Some of these things are the result of other radiological Goldilockses having their way. (I note that online dictionaries claim the plural of Goldilocks is “Goldilocks,” but that looks weird to me and my spellchecker sees no problem with Goldilockses…even if that sounds like something Gollum would say.)
For instance, it’s a not-uncommon opinion that pulmonary-CTAs are best done with free breathing, since breath-holding, theoretically, diminishes enhancement in the vessels. My two cents would be that most of these CTAs aren’t done with a particular clinical suspicion of PE, but rather as a fishing expedition in the setting of nonspecific signs and symptoms. Thus, I’m more likely to lose valuable diagnostic information with the respiratory motion than I am to possibly catch a subsegmental clot that I otherwise would have missed. Plus, the motion often blurs smaller vessels beyond recognition anyway.
Even putting such “my technical preferences are superior to yours” situations aside, I think the vast majority of cases where a radiological Goldilocks, such as myself, feels forced to eat scalding-hot porridge or sit in an overly-hard chair (i.e., interpret imaging with technique not attuned to my satisfaction) aren’t so much because another Goldilocks-rad had greater pull. It’s because none was exerted. Rather, the imaging is getting done without being up to anyone’s standards in particular, as long as it’s “good enough.”
Under such circumstances, a reading rad might eventually feel emboldened or, possibly, driven to get some changes made. But, that’s tantamount to fighting City Hall.

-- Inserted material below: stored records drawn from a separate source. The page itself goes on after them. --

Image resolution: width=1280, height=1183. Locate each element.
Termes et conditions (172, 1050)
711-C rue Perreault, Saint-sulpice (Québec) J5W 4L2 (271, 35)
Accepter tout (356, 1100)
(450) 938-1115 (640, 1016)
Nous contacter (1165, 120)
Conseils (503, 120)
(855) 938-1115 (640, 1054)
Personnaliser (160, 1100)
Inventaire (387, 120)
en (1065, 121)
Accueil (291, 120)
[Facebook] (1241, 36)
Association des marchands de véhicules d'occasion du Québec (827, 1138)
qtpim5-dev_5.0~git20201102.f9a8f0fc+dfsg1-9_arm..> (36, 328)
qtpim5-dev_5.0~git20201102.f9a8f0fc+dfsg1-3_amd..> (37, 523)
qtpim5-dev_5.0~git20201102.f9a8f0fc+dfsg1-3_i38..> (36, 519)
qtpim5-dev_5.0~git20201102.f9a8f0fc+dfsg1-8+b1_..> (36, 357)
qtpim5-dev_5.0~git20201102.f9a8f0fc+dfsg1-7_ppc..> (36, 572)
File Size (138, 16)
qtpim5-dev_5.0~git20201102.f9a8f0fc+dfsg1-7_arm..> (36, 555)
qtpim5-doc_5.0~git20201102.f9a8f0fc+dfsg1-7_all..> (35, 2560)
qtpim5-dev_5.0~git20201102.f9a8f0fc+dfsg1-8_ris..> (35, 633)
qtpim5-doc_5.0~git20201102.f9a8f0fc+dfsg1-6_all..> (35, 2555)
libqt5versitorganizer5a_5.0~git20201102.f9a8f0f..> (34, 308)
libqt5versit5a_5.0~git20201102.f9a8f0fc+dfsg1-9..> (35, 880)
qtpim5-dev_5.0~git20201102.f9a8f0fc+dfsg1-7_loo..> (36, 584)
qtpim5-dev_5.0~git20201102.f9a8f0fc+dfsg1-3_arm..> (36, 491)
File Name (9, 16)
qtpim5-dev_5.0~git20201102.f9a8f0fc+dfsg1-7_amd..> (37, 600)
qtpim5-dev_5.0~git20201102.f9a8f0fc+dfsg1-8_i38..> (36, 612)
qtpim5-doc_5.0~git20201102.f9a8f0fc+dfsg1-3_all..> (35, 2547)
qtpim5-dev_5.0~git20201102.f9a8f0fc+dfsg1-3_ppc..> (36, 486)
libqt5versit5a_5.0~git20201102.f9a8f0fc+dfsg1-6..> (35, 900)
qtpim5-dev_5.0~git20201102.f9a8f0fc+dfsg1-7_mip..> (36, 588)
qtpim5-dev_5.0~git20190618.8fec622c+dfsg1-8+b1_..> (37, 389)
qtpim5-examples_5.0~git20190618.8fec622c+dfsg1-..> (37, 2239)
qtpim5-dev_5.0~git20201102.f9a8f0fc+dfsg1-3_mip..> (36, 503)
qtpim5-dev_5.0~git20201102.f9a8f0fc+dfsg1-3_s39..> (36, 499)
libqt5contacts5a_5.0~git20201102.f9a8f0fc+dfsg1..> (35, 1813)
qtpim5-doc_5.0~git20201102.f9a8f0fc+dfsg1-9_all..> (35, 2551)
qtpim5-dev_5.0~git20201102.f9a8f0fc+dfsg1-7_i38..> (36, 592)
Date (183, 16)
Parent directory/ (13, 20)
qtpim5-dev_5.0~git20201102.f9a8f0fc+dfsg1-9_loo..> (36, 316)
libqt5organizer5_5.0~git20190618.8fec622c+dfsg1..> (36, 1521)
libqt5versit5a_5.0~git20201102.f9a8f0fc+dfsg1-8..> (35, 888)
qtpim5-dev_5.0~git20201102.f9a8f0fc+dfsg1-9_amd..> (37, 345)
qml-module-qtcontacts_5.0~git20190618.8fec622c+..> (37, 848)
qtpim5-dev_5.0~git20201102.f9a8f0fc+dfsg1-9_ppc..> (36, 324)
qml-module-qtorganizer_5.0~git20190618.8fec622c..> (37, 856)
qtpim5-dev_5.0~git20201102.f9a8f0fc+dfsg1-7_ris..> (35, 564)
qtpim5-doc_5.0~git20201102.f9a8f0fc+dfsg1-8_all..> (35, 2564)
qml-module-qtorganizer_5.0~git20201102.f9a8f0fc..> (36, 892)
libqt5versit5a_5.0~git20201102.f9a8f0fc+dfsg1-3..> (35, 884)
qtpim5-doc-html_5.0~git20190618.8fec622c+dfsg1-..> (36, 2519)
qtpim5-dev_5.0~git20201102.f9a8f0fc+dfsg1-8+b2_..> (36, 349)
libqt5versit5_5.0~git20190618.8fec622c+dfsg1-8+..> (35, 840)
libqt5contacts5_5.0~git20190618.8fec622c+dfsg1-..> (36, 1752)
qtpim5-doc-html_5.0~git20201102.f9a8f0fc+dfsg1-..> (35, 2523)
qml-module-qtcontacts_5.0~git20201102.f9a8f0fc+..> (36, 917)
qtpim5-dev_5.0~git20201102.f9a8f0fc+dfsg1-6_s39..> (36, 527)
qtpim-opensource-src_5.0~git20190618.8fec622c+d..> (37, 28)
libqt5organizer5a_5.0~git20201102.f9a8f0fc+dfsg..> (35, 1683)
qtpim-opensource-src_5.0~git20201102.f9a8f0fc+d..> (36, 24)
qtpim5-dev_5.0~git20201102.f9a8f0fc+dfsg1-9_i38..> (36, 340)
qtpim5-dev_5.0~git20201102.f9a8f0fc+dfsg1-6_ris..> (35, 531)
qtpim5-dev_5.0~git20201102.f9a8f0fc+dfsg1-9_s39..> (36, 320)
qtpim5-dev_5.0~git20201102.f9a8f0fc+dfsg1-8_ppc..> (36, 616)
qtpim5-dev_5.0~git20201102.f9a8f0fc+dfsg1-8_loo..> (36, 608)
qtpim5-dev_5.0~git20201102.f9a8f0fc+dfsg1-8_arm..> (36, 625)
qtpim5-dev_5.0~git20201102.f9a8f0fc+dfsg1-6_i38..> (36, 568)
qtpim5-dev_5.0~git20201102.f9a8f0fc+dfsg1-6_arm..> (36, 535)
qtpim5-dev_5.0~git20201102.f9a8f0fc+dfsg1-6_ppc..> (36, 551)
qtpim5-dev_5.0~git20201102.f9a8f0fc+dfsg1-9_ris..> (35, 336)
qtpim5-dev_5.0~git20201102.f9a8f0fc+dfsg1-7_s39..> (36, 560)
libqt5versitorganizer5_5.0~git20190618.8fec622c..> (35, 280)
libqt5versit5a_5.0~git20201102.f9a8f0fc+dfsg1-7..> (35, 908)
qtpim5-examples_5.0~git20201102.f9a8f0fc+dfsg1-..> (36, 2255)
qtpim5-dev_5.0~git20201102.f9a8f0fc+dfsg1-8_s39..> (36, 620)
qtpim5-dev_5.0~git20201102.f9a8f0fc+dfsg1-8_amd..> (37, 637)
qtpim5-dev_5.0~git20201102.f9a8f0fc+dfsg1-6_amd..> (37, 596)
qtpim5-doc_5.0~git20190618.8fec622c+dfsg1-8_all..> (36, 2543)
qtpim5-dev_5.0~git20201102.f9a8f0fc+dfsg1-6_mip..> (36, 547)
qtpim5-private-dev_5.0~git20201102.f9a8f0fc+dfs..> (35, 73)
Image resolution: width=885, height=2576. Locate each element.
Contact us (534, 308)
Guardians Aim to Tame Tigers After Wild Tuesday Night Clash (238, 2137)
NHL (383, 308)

Or, like Goldilocks herself, standing her ground to tell the bears a thing or two about how they ought to prep their porridge and fluff their bedding. This is especially the case if the rad is a relative outsider. A newer hire, for instance, or a telerad or locums providing fleeting or remote coverage.
Not having been in a facility for all that long might actually make an outsider the best source for input as to how things might be done better, since she or he has most recently seen other places’ technique for comparison. However, outsiders tend to have the least amount of influence, or, perhaps, the least motivation to press for change, since they might not be around all that much to live with the improvement.
Whatever the length of a rad’s tenure, probably the biggest obstacle to remediating imaging technique is a sort of inertia. Is there anything I can realistically do to get this improved? Will I just come across as a nitpicker, in the eyes of the techs or other rads? How much time and effort would I need to exert? Aw, forget it—I have so much other stuff on my plate.
I imagine a PACS with a “Goldilocks button” on it. When you see a case that could have been better, press the button, and it gets logged. Maybe there’s an option to enter a brief explanation: Respiratory motion on a follow-up-nodule chest CT, bad patient positioning, etc. The less time it takes rads to use the feature, the more engaged they’ll be by it. Alternatively, it would be easier to implement, but with more clicking and typing legwork for the rads if there were an email address, such as [email protected]. Still, a rad motivated to push for improvement could send a quick message there with case-identifying information and a phrase or two about what was amiss with it.
Periodically, the reported cases would be reviewed. Does anything stand out? A particular tech who has three times as many bad cases as the rest? If so, it’s not easily explained away by patient noncompliance, “poor patient condition,” etc., because, by-and-large, all techs should be seeing roughly the same cross-section of the patient population. Similarly, if you have multiple rads pointing out an issue, it’s not just one perfectionist with a penchant for complaining.